List every line below containing "agent".

┄┄┄┄┄┄

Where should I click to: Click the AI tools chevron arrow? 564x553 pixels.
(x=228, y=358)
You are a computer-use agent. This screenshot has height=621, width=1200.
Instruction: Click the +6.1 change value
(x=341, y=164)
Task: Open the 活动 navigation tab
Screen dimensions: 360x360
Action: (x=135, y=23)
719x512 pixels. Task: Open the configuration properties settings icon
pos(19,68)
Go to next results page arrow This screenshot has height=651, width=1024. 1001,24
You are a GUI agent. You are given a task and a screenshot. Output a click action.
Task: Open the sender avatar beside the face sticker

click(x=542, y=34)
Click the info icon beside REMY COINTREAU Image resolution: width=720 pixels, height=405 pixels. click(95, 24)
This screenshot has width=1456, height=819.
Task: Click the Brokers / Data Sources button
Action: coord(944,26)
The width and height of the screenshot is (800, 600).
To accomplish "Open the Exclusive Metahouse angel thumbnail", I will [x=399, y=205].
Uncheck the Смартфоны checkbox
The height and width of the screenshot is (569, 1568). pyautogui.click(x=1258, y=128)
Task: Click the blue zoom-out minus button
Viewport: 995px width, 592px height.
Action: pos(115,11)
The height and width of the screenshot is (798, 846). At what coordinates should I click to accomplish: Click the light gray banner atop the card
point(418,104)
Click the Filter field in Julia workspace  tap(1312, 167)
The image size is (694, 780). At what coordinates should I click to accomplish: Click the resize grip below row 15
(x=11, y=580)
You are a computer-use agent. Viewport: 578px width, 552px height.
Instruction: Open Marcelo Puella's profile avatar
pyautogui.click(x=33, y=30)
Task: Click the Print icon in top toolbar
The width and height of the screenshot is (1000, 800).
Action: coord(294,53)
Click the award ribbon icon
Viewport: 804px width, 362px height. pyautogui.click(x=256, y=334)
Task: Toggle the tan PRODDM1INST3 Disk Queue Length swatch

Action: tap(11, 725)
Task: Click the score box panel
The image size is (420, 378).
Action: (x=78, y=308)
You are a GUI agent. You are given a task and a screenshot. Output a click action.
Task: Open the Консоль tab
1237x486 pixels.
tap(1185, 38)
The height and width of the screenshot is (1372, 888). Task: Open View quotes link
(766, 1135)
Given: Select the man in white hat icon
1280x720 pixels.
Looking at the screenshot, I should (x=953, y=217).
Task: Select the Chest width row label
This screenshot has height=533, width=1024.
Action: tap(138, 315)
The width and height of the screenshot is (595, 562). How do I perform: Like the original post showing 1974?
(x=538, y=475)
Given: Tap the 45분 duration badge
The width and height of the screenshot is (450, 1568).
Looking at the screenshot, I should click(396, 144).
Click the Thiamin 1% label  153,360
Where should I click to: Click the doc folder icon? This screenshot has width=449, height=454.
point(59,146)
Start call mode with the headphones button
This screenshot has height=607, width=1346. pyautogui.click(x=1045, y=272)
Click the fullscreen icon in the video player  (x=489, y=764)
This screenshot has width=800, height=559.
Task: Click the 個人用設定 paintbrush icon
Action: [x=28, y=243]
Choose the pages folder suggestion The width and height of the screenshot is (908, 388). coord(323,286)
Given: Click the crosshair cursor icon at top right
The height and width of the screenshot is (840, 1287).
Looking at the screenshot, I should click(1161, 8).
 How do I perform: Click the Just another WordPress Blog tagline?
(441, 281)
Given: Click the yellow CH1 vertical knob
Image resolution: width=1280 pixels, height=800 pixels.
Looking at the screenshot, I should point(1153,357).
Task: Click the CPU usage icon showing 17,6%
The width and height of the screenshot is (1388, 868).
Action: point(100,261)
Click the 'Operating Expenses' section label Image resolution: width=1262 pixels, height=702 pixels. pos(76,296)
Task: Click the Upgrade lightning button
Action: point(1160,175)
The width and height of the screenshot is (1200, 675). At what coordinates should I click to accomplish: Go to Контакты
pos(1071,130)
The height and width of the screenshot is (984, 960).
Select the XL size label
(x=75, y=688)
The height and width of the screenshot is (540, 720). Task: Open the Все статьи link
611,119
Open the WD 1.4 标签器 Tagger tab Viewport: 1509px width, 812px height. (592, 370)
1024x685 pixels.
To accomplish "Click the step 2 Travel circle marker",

┄┄┄┄┄┄

» Result:
You are a computer-use agent. This screenshot has height=621, width=1200.
You are a GUI agent. You are given a task and a screenshot. Output a click action.
You are a computer-use agent. Viewport: 578px width, 552px height.
You are a GUI agent. You are given a task and a screenshot. Output a click action.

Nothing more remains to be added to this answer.